Thanks for your reply <http://cygwin.com/ml/cygwin/2011-01/msg00410.html>

> > Please CC the bug-gnu-libiconv mailing list when discussing possible
> > bugs in GNU libiconv.
>
> Ok

Thanks for giving it a try. But although you CCed bug-gnu-libiconv, your message
did not reach the list (but Charles' one and Eric's one did). I guess this is
because the cygwin.com mail server refuses to deliver to corinna-cygwin,
therefore the spam detection at gnu.org recognized your sending address as a
spammer's one. This makes it hard for me to detect that you replied to me,
since I'm not reading the cygwin mailing list on a regular basis.

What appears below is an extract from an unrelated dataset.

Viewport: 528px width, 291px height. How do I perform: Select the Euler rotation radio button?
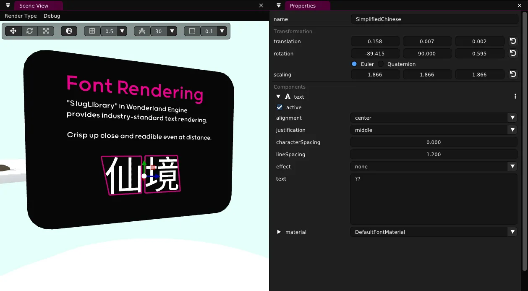click(354, 64)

> > I don't think defining __STDC_ISO_10646__
> > is compliant with ISO C 99 in this situation.
> > ...
> I don't read that from your above quote.  The core is that the *type*
> wchar_t is a *coded* *representation* of the characters defined in
> 10646.

OK.

> > What is the Cygwin wchar_t[] encoding? Is it UTF-16, like on Win32?
> Yes.
> ...
> yes, for the forseeable future, Cygwin will define wchar_t == UTF-16.

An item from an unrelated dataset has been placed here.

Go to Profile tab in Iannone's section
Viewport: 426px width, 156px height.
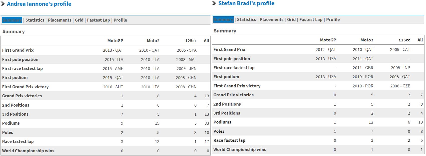(120, 20)
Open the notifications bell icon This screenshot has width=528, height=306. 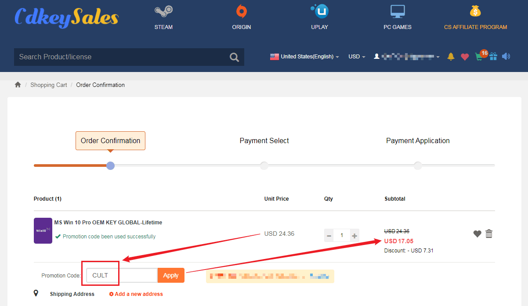451,56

Thanks for confirming it. I've started thinking about how gnulib can
cope with it, now.

> I've put a lot of effort in 2009 and early 2010 to make the wchar_t
> representation in Cygwin and newlib as much Unicode 5.2 compatible as
> possible.  Even the wcrtomb and mbrtowc functions in newlib are capable
> of dealing with UTF-16 surrogates.

I appreciate your effort on internationalization of Cygwin. You went as
far as you could get with the given choice of wchar_t. It's just a fact
that the <wctype.h> functions and wcwidth() cannot work right when wchar_t[]
is UTF-16. And these functions are the only reasons why gnulib and coreutils
code uses wide characters strings at all.

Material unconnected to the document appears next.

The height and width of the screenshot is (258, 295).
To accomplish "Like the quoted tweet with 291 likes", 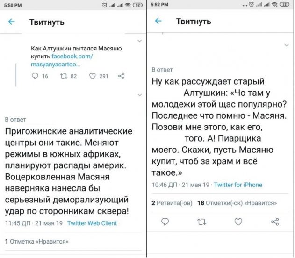I will tap(93, 76).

I'm not criticizing the Cygwin choice. Even if Cygwin had chosen to define
'wchar_t' to a 32-bit type, the same problem would have remained for mingw
programs running in UTF-8 or GB18030 locales. (I understand that such
locales exist in Windows 7.)

> I don't quite grok the code at this point:
> 
>   #if __STDC_ISO_10646__ || defined _WIN32 || defined __WIN32__
>       if (sizeof(wchar_t) == 4) {
>         index = ei_ucs4internal;
>         break;
>       }
>       if (sizeof(wchar_t) == 2) {
>         index = ei_ucs2internal;
>         break;
>       }
>       if (sizeof(wchar_t) == 1) {
>         index = ei_iso8859_1;
>         break;
>       }
>   #endif
> ...
> I *don't* understand that you do the same for Win32.  Old
> Windows versions are using the basic UCS-2 character plane, but newer
> versions, at least since Windows XP are using UTF-16.

Thank you for this remark. I have corrected this in libiconv, and also
added support for Cygwin >= 1.7 at the same place.

> > > the application tests to convert a UTF-8 to WCHAR_T string in four
> > >   combinations of the current locale, in this order:
> > > 
> > >   - iconv_open "C",       iconv "C"
> > >   - iconv_open "C",       iconv "C.UTF-8"
> > >   - iconv_open "C.UTF-8", iconv "C"
> > >   - iconv_open "C.UTF-8", iconv "C.UTF-8"
> ...
> My testcase is a result of trying
> to build a real-life application, gencat from glibc.  For some reason
> gencat thinks it has to set the locale back to "C" in a hardcoded manner.
> 
> This works fine for glibc systems, but the invisible and, IMHO,
> intransparent behaviour of libiconv on other systems makes it pretty
> hard to understand the behaviour of an application when porting it.

I don't see this as a particular "intransparent behaviour of libiconv".
When taking code that was tested only in a single environment (glibc in this
case), you always have to make some effort to make it portable.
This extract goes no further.